Irwin Lazar <ILazar@tbg.com> writes:
From what I've seen, there isn't a simple answer. In places where bandwidth is exorbantantly expensive (such as outside the United States), simply over provisioning isn't an acceptable answer. However, in some places in the U.S. & Europe, over-provisioning may certainly make more sense.
I think we're running into some semantic issues here. What you call "overprovisioning", I call "not underprovisioning" or "accurately predicting growth". There has never been a shortage of people willing to market something-for-nothing schemes to the gullible. Over the years, there have been perpetual motion machines, gizmos that you put in the fuel line to "magnetize" your gasoline and make your Eldorado get 50mpg, and end-to-end QoS schemes.
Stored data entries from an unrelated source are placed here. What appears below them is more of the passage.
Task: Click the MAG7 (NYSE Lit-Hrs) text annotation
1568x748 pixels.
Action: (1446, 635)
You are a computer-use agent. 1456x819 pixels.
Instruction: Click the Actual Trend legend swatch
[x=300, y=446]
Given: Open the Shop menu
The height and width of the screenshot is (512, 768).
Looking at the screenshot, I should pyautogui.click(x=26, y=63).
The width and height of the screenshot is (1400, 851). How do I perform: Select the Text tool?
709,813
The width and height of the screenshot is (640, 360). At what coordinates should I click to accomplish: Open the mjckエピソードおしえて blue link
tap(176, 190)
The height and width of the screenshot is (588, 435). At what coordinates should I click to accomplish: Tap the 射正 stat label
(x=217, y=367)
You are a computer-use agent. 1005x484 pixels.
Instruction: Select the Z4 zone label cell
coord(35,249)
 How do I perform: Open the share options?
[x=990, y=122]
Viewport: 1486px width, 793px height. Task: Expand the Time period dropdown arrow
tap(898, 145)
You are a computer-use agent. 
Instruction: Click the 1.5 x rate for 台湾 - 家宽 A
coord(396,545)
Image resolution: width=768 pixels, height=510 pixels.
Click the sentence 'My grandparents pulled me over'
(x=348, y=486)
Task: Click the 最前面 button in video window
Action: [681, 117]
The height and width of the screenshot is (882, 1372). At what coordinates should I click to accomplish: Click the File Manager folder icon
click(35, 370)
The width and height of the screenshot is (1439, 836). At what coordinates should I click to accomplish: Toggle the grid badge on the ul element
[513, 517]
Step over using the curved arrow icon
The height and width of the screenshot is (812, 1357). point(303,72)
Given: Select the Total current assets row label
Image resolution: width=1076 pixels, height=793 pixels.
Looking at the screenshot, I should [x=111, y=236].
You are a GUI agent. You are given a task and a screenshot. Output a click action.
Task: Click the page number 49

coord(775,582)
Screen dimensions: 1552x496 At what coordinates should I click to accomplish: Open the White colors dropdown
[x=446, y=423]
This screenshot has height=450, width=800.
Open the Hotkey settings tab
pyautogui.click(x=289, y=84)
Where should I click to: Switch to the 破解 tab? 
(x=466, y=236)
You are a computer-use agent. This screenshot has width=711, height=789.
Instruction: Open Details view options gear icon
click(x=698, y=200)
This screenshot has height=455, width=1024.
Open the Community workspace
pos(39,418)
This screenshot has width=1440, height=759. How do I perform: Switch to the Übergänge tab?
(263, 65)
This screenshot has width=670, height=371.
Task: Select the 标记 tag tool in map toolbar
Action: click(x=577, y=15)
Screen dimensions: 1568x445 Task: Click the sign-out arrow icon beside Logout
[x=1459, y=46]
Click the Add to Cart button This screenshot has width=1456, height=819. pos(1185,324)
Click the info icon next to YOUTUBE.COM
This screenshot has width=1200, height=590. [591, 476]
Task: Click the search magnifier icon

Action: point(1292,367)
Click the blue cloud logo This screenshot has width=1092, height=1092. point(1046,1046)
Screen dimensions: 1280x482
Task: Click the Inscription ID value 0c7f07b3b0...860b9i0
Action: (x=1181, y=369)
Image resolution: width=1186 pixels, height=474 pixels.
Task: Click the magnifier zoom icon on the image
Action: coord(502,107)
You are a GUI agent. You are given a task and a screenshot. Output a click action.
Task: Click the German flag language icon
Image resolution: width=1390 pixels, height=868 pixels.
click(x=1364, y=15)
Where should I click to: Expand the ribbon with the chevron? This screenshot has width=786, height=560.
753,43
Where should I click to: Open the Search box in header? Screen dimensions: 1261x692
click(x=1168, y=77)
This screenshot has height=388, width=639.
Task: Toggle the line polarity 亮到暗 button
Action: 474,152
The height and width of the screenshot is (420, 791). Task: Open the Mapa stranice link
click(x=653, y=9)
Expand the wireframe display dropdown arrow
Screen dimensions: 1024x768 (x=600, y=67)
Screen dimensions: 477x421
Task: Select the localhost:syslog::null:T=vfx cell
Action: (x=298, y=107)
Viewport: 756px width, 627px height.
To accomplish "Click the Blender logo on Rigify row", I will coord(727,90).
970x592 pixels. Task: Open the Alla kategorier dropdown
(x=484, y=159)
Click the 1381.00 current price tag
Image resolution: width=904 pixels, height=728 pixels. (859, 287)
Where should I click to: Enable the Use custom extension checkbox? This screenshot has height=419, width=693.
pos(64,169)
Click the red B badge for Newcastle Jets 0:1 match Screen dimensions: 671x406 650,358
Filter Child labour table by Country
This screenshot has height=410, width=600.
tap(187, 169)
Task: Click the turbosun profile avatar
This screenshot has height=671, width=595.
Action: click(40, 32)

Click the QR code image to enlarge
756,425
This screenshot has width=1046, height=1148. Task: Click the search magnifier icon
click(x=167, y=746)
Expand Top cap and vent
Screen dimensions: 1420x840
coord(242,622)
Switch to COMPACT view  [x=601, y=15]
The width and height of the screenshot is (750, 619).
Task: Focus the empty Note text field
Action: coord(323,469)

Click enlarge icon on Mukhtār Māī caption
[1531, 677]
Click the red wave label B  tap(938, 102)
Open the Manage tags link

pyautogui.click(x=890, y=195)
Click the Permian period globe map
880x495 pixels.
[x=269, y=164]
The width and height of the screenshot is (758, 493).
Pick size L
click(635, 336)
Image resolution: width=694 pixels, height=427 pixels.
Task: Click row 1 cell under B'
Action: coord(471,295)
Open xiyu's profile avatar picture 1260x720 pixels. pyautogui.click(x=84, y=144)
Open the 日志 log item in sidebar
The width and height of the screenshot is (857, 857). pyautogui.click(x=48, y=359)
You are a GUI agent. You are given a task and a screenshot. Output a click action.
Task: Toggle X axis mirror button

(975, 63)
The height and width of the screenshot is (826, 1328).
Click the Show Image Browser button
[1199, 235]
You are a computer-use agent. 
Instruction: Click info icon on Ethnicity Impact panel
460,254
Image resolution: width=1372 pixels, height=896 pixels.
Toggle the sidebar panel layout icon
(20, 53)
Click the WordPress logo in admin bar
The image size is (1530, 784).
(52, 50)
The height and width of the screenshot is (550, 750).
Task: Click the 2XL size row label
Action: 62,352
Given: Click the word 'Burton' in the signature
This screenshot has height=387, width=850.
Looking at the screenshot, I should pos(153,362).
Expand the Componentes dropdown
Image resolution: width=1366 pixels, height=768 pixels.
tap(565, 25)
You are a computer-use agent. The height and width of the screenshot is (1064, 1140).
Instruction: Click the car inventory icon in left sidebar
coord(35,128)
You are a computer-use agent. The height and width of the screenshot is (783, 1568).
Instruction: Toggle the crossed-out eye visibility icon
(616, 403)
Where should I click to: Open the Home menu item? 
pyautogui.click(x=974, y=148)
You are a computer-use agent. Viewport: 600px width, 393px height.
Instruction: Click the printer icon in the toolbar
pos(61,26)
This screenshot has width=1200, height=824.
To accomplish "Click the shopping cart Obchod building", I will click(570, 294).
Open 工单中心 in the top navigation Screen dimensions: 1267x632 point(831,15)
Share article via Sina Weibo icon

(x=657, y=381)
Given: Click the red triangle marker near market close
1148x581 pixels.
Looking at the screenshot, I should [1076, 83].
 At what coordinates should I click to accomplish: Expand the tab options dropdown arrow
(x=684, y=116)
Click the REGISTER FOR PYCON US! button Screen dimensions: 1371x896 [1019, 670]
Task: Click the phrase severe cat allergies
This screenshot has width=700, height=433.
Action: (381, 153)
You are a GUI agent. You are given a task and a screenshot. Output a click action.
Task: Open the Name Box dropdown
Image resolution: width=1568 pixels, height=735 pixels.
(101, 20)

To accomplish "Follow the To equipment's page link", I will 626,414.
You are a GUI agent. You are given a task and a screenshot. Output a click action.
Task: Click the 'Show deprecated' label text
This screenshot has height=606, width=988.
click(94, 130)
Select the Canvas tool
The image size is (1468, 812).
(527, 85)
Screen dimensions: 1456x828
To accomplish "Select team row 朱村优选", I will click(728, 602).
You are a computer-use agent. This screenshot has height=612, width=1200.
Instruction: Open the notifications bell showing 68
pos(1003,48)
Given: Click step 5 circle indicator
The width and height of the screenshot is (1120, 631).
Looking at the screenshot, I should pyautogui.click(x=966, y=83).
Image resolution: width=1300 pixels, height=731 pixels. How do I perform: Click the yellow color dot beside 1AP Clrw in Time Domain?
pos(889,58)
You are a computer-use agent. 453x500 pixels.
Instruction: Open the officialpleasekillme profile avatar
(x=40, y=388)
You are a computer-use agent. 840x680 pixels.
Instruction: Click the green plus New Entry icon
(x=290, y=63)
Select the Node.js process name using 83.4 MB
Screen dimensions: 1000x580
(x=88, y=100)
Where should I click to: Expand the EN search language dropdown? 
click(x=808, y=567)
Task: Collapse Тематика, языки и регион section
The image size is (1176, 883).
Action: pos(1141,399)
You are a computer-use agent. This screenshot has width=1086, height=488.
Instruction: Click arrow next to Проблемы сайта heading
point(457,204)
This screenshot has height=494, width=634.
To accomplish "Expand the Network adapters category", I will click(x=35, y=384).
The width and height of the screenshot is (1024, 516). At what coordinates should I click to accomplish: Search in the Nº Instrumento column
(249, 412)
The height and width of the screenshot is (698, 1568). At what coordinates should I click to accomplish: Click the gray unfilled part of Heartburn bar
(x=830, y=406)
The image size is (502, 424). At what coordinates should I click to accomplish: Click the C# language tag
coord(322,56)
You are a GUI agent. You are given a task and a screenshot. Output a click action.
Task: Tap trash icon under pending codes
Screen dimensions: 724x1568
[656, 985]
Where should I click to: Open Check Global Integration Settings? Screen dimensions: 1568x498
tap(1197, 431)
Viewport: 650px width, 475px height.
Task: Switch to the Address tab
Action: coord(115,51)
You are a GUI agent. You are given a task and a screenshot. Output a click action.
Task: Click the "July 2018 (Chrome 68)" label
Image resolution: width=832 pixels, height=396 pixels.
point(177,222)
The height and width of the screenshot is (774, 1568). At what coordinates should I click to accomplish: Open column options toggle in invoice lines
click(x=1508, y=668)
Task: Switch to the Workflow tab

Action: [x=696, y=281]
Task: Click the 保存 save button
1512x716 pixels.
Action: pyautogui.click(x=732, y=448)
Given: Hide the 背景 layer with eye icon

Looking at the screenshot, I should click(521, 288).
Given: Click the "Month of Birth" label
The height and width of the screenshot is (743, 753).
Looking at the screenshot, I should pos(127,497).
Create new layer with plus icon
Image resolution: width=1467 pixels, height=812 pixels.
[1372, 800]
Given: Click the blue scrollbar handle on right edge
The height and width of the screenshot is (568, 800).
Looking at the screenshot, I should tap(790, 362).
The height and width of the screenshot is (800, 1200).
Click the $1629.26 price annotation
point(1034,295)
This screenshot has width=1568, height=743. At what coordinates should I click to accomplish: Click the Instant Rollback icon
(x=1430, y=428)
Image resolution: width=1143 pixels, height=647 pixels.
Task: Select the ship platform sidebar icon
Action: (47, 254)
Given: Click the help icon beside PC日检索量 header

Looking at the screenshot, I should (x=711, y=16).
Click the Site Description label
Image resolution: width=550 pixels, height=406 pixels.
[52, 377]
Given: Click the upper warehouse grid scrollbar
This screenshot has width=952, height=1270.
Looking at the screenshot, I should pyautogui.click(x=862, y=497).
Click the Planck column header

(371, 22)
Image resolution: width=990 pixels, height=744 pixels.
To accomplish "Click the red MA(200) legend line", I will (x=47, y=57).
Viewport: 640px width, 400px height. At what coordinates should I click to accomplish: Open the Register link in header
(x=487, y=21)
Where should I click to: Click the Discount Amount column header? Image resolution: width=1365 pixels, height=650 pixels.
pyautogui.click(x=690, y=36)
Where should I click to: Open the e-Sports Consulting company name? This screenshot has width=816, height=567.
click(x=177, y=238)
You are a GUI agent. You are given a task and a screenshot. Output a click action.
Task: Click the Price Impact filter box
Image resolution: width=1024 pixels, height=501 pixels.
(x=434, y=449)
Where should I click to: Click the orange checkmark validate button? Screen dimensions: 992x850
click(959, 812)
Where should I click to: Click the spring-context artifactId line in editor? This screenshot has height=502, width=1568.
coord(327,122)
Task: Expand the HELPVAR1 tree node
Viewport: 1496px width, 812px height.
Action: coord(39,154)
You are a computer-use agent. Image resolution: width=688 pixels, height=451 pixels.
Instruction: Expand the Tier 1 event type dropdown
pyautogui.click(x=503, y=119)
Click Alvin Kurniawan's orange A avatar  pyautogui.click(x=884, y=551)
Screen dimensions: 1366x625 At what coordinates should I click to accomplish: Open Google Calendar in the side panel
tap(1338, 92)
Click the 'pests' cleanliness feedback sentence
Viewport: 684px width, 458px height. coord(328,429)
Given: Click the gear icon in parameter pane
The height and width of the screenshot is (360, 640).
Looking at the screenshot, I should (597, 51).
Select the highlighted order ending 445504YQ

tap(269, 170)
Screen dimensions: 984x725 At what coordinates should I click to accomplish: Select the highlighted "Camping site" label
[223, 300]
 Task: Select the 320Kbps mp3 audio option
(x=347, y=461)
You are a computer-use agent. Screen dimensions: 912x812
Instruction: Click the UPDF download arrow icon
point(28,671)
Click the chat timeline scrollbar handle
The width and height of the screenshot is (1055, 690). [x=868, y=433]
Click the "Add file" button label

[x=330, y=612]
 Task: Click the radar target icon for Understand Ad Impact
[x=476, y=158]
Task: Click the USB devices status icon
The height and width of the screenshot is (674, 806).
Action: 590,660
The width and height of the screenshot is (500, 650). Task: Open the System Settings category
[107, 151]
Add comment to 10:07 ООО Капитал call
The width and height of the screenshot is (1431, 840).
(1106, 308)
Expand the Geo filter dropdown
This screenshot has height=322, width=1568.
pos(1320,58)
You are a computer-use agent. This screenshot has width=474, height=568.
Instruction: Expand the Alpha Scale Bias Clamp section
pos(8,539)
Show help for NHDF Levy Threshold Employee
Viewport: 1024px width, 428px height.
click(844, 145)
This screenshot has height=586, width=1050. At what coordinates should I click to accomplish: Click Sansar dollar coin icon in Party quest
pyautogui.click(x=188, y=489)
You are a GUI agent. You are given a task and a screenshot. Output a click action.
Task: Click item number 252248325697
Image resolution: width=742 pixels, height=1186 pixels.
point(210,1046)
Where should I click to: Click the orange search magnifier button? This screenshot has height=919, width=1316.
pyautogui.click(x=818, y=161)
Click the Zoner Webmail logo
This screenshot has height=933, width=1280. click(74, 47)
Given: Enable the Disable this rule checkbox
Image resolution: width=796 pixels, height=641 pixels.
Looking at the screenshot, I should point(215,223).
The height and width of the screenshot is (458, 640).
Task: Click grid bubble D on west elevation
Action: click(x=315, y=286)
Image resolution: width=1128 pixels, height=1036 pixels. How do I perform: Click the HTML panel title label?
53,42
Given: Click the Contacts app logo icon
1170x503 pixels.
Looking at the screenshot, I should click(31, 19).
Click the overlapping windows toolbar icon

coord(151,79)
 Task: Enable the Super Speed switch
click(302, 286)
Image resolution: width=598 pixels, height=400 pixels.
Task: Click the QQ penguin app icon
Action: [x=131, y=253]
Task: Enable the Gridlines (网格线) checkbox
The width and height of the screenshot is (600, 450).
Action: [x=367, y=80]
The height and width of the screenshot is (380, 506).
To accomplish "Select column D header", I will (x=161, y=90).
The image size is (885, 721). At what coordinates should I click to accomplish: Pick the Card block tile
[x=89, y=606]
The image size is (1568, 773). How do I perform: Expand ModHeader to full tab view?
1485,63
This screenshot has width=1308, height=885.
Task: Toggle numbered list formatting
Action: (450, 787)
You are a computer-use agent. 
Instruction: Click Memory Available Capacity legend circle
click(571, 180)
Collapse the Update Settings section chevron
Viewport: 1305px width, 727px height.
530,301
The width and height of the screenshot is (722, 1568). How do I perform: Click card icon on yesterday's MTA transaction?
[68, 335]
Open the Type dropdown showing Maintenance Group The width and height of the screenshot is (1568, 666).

If you were around for Peter Lothberg's presentation at nanog-last, you know what I'm driving at here.
In our area, we're also seeing a lot of pushback against the continued tearing up of streets to lay additional fiber,
If you put a reasonable amount of conduit in the first time (conduit is *cheap*), there is no reason to tear up the streets again to put in more fiber. Most of the street-re-tearing-up that I've seen done has been additional vendors, and no QoS mechanism that I've seen addresses that little problem. If you put in a reasonable amount of glass, and you're running low on strands, metro area sparse-wdm schemes are getting cheaper all the time, and presumably you can support their deployment because you have high demand (else why are you running out of fiber?). Notice that these are *quantity* of service mechanisms...
so QoS may become the only option to meet required service levels.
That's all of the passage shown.